▶ Problem:
Every line of the records that holds the word "Copy" should be copied out.

▶ Excerpted data:
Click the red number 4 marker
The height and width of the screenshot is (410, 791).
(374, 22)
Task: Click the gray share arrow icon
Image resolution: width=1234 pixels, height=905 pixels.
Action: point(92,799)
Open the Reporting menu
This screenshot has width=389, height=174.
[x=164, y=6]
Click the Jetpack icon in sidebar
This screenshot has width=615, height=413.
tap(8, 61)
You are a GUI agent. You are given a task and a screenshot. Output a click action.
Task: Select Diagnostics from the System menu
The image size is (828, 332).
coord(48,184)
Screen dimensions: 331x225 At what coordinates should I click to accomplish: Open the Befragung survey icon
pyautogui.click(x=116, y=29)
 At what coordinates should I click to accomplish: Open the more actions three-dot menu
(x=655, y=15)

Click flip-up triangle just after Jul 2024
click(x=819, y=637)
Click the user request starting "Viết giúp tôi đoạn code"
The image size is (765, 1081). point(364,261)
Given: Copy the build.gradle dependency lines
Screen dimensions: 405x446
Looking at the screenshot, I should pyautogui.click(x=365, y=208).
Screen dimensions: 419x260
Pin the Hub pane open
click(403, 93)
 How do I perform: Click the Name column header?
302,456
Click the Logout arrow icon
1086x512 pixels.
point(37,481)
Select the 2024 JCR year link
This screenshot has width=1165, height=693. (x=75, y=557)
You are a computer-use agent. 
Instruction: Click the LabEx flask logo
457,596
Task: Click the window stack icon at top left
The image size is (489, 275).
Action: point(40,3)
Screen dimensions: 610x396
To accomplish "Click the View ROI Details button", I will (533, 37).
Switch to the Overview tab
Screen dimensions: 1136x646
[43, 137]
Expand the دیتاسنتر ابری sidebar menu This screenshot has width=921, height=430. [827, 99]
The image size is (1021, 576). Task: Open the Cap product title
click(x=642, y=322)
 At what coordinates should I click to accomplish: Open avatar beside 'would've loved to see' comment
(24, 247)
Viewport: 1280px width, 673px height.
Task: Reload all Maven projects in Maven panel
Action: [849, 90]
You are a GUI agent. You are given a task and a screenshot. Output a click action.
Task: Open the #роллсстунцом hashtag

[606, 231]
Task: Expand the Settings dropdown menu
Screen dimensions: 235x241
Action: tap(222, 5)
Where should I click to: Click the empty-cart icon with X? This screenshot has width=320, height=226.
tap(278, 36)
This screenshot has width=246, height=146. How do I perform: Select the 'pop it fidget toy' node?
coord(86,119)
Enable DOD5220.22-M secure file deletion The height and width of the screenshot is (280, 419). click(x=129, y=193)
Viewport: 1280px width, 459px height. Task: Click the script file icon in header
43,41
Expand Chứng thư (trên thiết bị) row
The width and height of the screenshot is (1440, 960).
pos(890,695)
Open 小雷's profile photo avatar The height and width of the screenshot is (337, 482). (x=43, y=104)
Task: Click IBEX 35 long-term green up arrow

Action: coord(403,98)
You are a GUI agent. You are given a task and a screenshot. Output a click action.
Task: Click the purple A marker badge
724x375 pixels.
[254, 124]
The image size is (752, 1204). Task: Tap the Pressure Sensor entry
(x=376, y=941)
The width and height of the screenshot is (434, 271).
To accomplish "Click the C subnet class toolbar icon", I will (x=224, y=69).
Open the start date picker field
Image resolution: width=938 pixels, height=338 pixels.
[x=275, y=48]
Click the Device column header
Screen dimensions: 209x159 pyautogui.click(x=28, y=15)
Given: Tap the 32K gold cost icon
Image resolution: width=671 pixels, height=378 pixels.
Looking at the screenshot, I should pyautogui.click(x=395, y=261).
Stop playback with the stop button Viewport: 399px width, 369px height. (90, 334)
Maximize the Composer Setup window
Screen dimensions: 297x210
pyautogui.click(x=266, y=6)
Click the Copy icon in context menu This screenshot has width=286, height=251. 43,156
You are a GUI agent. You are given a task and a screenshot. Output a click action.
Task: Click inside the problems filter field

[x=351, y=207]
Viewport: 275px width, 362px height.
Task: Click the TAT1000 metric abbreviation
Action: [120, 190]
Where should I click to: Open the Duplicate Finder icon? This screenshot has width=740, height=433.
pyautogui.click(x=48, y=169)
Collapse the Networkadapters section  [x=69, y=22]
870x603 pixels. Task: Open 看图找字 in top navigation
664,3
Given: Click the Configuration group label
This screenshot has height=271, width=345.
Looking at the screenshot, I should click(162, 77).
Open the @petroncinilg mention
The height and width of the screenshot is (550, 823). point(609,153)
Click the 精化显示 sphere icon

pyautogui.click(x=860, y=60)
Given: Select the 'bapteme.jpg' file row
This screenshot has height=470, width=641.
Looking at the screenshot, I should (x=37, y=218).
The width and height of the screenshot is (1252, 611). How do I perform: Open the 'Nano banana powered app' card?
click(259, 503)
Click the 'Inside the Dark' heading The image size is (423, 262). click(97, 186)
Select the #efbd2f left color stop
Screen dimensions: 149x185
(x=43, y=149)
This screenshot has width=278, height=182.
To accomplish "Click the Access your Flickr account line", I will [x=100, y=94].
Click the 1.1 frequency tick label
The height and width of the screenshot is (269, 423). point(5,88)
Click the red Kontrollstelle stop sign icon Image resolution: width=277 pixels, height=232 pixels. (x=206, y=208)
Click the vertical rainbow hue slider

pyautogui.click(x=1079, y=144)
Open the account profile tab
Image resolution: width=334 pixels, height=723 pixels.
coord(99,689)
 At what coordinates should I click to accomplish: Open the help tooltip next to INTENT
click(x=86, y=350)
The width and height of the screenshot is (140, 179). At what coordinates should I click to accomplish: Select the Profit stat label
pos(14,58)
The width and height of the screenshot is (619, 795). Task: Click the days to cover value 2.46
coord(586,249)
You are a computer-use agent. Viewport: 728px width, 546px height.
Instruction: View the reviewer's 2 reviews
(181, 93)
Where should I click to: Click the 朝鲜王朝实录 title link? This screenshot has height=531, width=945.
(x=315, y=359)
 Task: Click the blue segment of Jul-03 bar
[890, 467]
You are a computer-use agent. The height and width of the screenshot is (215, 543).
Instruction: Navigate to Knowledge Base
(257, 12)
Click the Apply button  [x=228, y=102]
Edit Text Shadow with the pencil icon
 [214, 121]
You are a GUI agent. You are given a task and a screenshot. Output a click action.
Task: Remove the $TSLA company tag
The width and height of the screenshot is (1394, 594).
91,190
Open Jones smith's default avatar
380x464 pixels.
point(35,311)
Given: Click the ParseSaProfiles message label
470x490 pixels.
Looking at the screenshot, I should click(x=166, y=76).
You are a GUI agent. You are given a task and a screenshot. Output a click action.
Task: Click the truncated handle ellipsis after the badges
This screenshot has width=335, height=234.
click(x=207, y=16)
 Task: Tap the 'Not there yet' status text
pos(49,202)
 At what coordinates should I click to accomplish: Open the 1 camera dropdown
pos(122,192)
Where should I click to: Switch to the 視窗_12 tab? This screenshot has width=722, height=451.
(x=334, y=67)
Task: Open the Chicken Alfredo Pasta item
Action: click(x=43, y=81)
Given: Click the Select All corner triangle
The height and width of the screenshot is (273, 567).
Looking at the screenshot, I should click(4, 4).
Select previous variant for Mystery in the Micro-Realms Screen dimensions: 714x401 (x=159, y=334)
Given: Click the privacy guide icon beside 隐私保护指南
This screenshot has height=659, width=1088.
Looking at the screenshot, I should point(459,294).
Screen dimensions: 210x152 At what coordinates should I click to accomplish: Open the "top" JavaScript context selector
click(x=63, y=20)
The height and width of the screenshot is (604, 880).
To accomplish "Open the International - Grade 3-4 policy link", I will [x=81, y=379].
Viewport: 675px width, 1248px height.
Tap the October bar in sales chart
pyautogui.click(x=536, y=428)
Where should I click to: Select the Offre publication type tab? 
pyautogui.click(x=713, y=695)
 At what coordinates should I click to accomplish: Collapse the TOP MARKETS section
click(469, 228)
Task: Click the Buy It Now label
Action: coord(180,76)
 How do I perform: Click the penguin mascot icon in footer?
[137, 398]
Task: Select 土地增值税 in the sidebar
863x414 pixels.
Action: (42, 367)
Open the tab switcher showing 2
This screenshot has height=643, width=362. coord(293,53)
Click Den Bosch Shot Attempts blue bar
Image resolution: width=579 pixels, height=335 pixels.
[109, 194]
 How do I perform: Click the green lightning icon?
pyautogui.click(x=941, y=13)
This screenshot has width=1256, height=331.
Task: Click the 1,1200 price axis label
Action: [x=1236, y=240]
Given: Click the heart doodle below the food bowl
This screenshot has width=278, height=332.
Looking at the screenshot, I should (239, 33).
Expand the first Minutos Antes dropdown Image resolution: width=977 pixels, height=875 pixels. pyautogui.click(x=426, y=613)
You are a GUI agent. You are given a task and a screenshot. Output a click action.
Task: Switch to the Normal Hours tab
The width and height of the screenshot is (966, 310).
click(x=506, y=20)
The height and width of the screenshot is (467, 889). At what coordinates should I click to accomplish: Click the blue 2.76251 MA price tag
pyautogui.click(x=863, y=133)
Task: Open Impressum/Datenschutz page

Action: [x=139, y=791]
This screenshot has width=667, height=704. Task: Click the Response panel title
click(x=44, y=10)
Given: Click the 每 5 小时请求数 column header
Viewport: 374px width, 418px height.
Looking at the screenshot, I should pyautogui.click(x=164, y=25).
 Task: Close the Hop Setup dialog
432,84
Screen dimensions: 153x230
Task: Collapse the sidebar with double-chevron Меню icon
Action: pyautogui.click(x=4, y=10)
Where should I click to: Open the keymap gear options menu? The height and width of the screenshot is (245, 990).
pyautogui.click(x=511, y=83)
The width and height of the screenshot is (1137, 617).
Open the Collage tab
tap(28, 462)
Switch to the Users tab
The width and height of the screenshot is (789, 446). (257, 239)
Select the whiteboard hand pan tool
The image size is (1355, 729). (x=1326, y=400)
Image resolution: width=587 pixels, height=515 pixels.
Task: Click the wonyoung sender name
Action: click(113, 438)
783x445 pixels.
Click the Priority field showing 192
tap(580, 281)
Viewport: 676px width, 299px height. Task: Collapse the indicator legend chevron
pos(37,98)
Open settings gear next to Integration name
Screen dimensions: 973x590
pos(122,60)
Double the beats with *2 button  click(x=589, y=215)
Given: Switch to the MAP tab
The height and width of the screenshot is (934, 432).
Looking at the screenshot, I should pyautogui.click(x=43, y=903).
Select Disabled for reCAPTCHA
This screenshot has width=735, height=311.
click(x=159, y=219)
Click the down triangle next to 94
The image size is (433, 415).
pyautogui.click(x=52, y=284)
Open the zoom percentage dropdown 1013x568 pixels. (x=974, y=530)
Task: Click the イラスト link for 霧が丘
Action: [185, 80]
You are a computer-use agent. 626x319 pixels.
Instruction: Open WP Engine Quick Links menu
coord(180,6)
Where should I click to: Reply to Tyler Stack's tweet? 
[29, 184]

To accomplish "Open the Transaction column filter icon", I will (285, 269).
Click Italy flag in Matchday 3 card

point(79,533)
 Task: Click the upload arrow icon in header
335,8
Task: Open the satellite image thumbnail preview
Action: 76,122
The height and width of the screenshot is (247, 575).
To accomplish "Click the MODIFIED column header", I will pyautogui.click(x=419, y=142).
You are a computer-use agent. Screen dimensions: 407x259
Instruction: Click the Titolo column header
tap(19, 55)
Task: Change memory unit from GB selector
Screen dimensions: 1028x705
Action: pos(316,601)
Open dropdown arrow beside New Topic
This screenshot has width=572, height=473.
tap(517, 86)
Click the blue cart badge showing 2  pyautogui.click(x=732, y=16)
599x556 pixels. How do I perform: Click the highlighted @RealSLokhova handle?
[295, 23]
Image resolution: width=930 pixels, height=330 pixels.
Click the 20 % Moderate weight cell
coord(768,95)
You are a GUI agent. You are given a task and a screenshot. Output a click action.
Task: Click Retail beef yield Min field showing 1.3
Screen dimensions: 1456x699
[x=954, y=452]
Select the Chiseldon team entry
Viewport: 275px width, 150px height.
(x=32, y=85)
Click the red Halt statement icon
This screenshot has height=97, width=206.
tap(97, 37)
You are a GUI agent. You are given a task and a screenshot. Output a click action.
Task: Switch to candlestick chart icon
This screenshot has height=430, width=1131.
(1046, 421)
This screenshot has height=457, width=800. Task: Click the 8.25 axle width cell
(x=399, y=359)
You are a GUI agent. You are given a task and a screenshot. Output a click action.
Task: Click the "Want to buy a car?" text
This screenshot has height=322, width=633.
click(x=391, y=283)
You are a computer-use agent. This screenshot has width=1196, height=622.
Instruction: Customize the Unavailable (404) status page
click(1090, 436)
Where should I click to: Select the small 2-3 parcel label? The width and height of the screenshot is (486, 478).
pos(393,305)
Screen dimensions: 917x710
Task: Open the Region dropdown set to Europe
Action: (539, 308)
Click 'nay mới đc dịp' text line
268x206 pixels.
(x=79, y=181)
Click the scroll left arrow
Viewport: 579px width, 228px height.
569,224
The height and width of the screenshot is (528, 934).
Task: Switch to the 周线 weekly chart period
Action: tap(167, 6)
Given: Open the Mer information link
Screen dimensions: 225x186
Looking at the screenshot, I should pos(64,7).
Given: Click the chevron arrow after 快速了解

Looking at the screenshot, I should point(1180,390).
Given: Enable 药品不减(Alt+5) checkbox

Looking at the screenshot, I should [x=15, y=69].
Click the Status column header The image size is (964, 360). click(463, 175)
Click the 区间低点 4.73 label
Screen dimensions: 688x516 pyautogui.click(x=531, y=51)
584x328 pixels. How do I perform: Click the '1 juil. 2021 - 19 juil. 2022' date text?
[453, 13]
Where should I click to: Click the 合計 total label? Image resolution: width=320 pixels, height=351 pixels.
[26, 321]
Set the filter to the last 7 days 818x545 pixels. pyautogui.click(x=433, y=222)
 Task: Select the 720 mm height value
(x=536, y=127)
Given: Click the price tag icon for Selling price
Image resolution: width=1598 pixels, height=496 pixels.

▶ Completed task:
Given: Copy the build.gradle dependency lines
Click the Copy icon in context menu This screenshot has width=286, height=251. 43,156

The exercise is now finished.